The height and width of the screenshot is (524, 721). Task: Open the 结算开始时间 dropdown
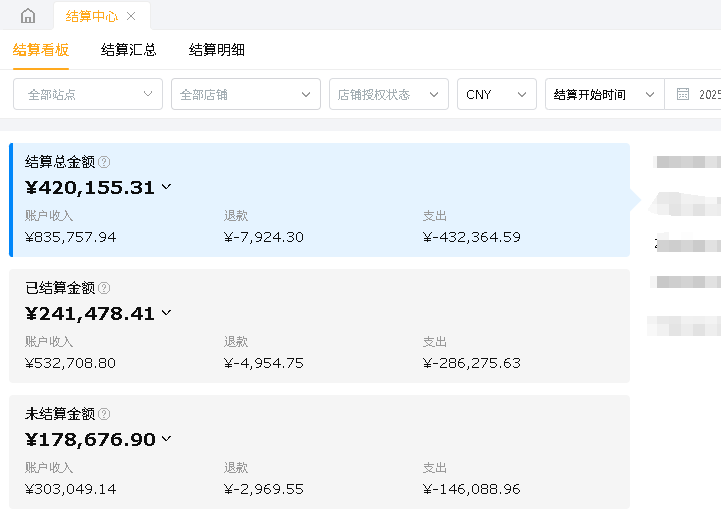tap(604, 95)
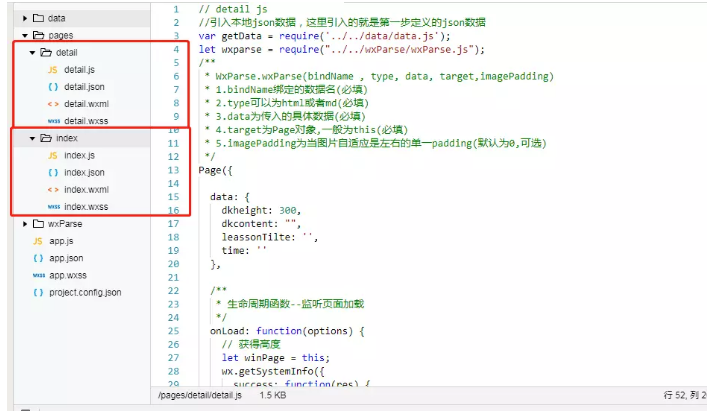Click the line and column indicator
This screenshot has height=420, width=710.
[683, 397]
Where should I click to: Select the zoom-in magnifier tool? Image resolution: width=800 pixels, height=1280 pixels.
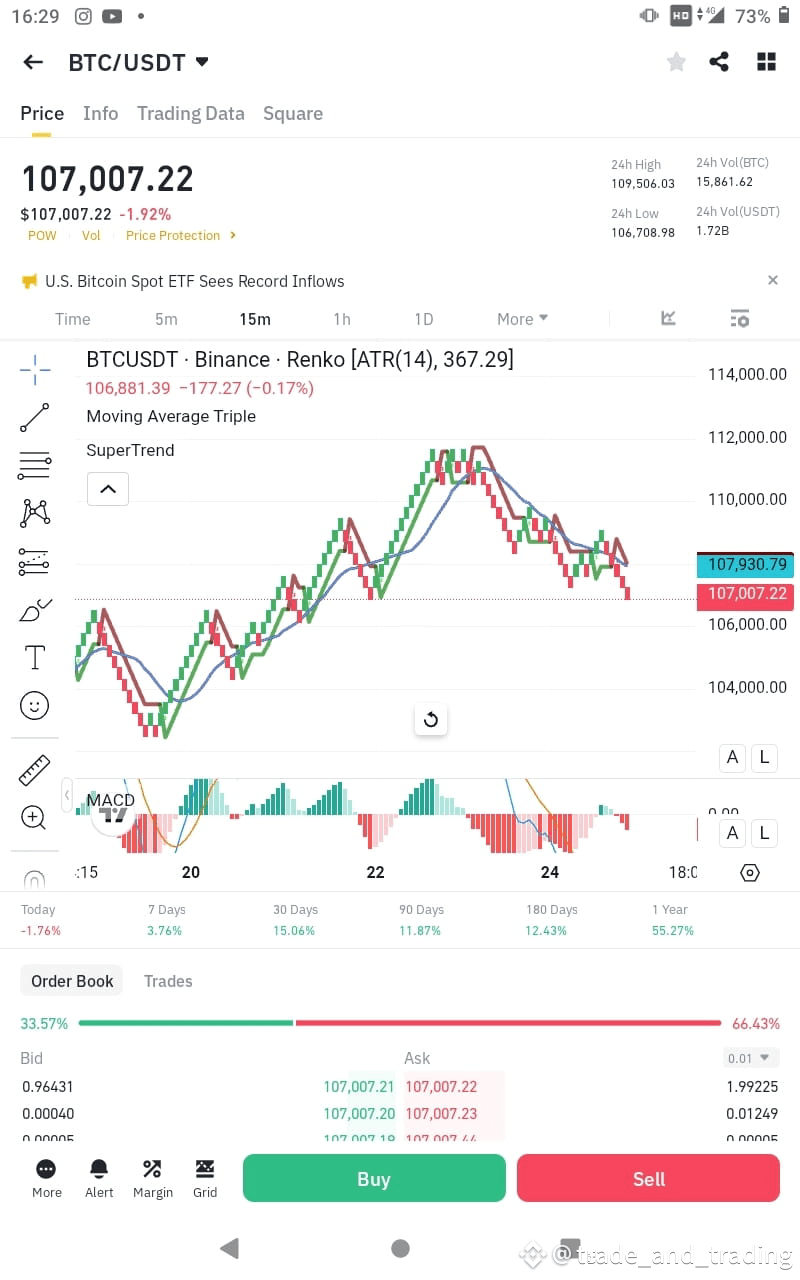(35, 817)
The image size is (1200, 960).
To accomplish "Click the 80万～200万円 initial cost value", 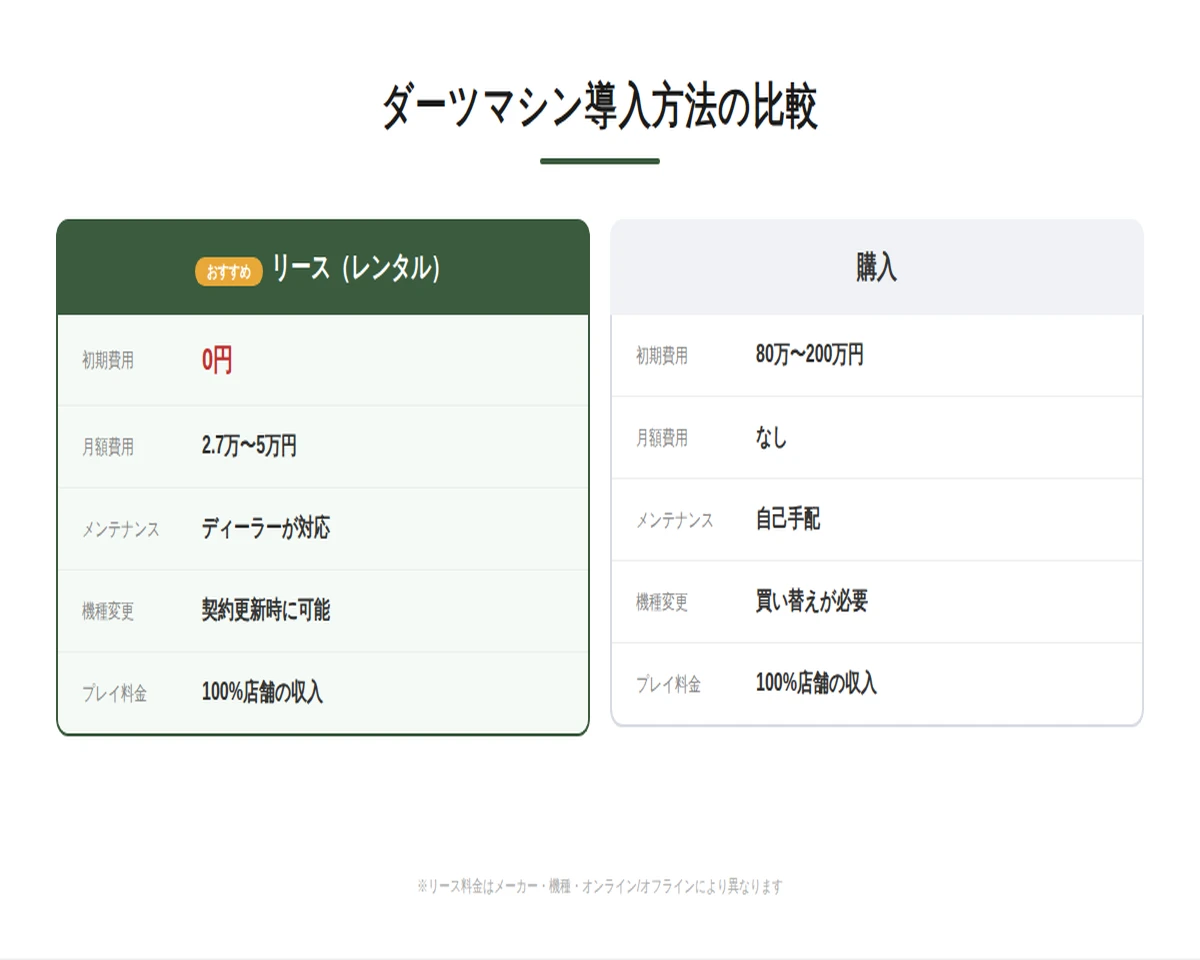I will pyautogui.click(x=812, y=356).
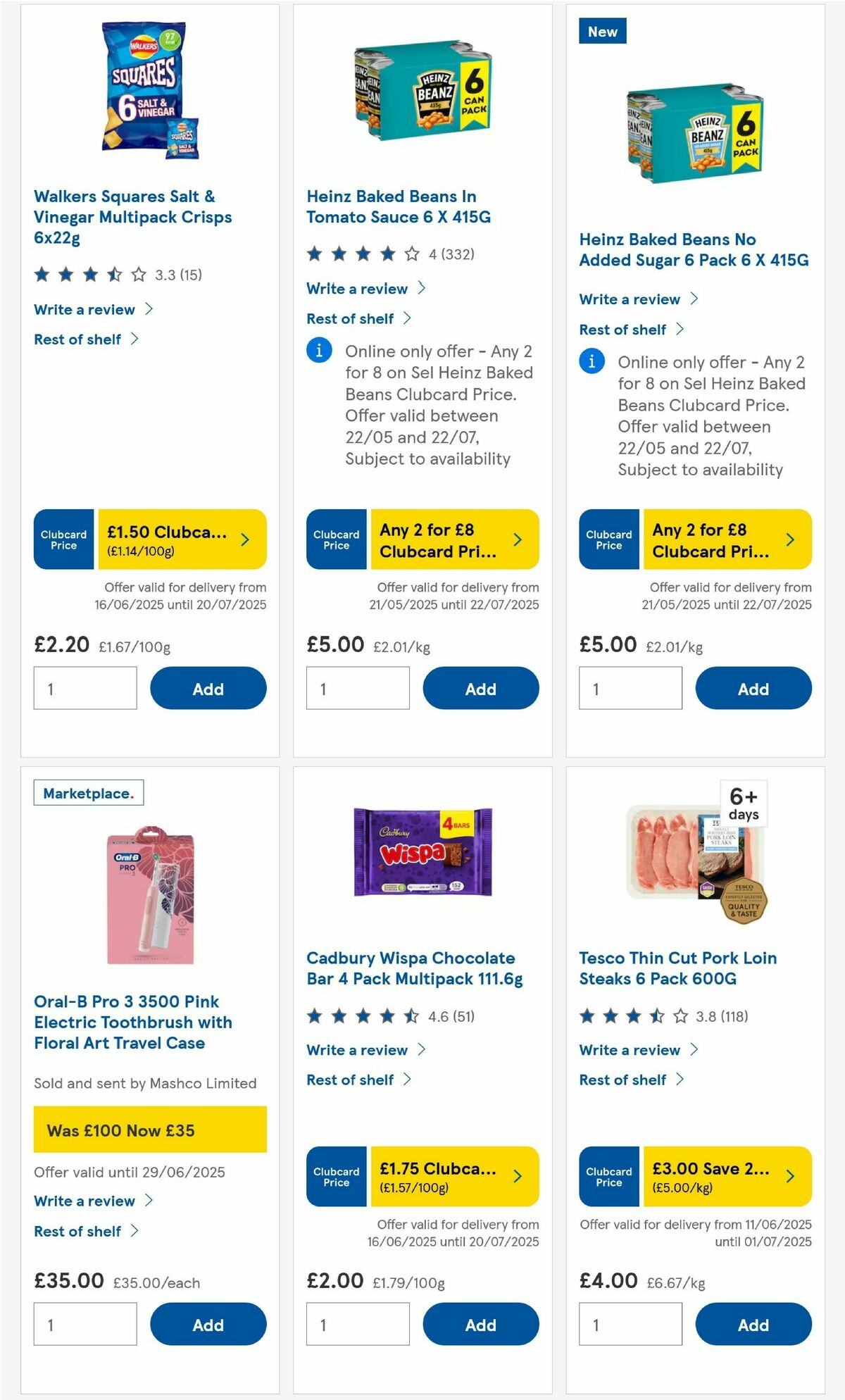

- - - - - - -

**What the task requires**
Each line from the first line of the entries through the line containing "The image size is (1200, 960)." should be duplicated word for word, and nothing more; the pictures stay out.

**Response to this task**
The height and width of the screenshot is (524, 721). Task: Open the 结算开始时间 dropdown
tap(604, 95)
Click the line and column indicator
This screenshot has height=420, width=710.
[683, 397]
Where should I click to: Select the zoom-in magnifier tool? Image resolution: width=800 pixels, height=1280 pixels.
(35, 817)
The image size is (1200, 960).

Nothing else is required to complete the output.